# [Exercise]
The answer must consist of every record below, reproduced exactly.

==== Source data

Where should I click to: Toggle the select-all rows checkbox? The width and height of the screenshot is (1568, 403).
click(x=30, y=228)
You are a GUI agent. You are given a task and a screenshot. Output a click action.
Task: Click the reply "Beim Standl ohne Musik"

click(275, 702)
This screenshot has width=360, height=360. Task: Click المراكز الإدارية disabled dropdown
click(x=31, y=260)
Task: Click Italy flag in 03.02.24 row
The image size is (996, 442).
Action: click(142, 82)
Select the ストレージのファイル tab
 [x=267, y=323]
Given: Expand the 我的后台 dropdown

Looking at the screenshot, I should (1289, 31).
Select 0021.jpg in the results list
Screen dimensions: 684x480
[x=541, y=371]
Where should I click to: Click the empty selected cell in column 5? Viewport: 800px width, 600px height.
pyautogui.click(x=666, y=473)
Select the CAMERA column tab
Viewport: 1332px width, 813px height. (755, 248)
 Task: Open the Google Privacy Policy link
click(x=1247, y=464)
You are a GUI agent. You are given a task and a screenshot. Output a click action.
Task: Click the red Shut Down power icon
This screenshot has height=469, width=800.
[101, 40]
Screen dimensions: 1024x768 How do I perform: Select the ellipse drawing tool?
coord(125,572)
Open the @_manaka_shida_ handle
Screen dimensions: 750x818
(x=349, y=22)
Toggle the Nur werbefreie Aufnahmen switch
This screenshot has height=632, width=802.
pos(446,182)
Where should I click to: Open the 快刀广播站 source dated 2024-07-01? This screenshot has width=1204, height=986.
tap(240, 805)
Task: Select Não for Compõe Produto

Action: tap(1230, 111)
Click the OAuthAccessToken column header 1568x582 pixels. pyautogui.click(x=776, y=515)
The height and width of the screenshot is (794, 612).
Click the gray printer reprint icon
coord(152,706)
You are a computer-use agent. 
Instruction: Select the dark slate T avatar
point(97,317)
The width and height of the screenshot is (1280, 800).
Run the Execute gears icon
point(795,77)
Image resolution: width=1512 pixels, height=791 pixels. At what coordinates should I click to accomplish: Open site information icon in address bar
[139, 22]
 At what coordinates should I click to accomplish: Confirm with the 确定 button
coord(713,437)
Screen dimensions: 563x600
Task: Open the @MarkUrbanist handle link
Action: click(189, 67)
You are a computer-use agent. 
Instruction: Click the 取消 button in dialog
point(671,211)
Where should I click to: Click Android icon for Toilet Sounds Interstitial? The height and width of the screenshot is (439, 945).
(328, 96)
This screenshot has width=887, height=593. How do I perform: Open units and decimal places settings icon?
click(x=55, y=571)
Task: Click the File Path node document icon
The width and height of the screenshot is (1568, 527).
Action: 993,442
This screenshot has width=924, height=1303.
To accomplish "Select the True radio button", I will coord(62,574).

========

# [Worked solution]
Where should I click to: Toggle the select-all rows checkbox? The width and height of the screenshot is (1568, 403).
click(x=30, y=228)
You are a GUI agent. You are given a task and a screenshot. Output a click action.
Task: Click the reply "Beim Standl ohne Musik"

click(275, 702)
This screenshot has width=360, height=360. Task: Click المراكز الإدارية disabled dropdown
click(x=31, y=260)
Task: Click Italy flag in 03.02.24 row
The image size is (996, 442).
Action: click(142, 82)
Select the ストレージのファイル tab
 [x=267, y=323]
Given: Expand the 我的后台 dropdown

Looking at the screenshot, I should (1289, 31).
Select 0021.jpg in the results list
Screen dimensions: 684x480
[x=541, y=371]
Where should I click to: Click the empty selected cell in column 5? Viewport: 800px width, 600px height.
pyautogui.click(x=666, y=473)
Select the CAMERA column tab
Viewport: 1332px width, 813px height. (755, 248)
 Task: Open the Google Privacy Policy link
click(x=1247, y=464)
You are a GUI agent. You are given a task and a screenshot. Output a click action.
Task: Click the red Shut Down power icon
This screenshot has height=469, width=800.
[101, 40]
Screen dimensions: 1024x768 How do I perform: Select the ellipse drawing tool?
coord(125,572)
Open the @_manaka_shida_ handle
Screen dimensions: 750x818
(x=349, y=22)
Toggle the Nur werbefreie Aufnahmen switch
This screenshot has height=632, width=802.
pos(446,182)
Where should I click to: Open the 快刀广播站 source dated 2024-07-01? This screenshot has width=1204, height=986.
tap(240, 805)
Task: Select Não for Compõe Produto

Action: tap(1230, 111)
Click the OAuthAccessToken column header 1568x582 pixels. pyautogui.click(x=776, y=515)
The height and width of the screenshot is (794, 612).
Click the gray printer reprint icon
coord(152,706)
You are a computer-use agent. 
Instruction: Select the dark slate T avatar
point(97,317)
The width and height of the screenshot is (1280, 800).
Run the Execute gears icon
point(795,77)
Image resolution: width=1512 pixels, height=791 pixels. At what coordinates should I click to accomplish: Open site information icon in address bar
[139, 22]
 At what coordinates should I click to accomplish: Confirm with the 确定 button
coord(713,437)
Screen dimensions: 563x600
Task: Open the @MarkUrbanist handle link
Action: click(189, 67)
You are a computer-use agent. 
Instruction: Click the 取消 button in dialog
point(671,211)
Where should I click to: Click Android icon for Toilet Sounds Interstitial? The height and width of the screenshot is (439, 945).
(328, 96)
This screenshot has width=887, height=593. How do I perform: Open units and decimal places settings icon?
click(x=55, y=571)
Task: Click the File Path node document icon
The width and height of the screenshot is (1568, 527).
Action: 993,442
This screenshot has width=924, height=1303.
To accomplish "Select the True radio button", I will coord(62,574).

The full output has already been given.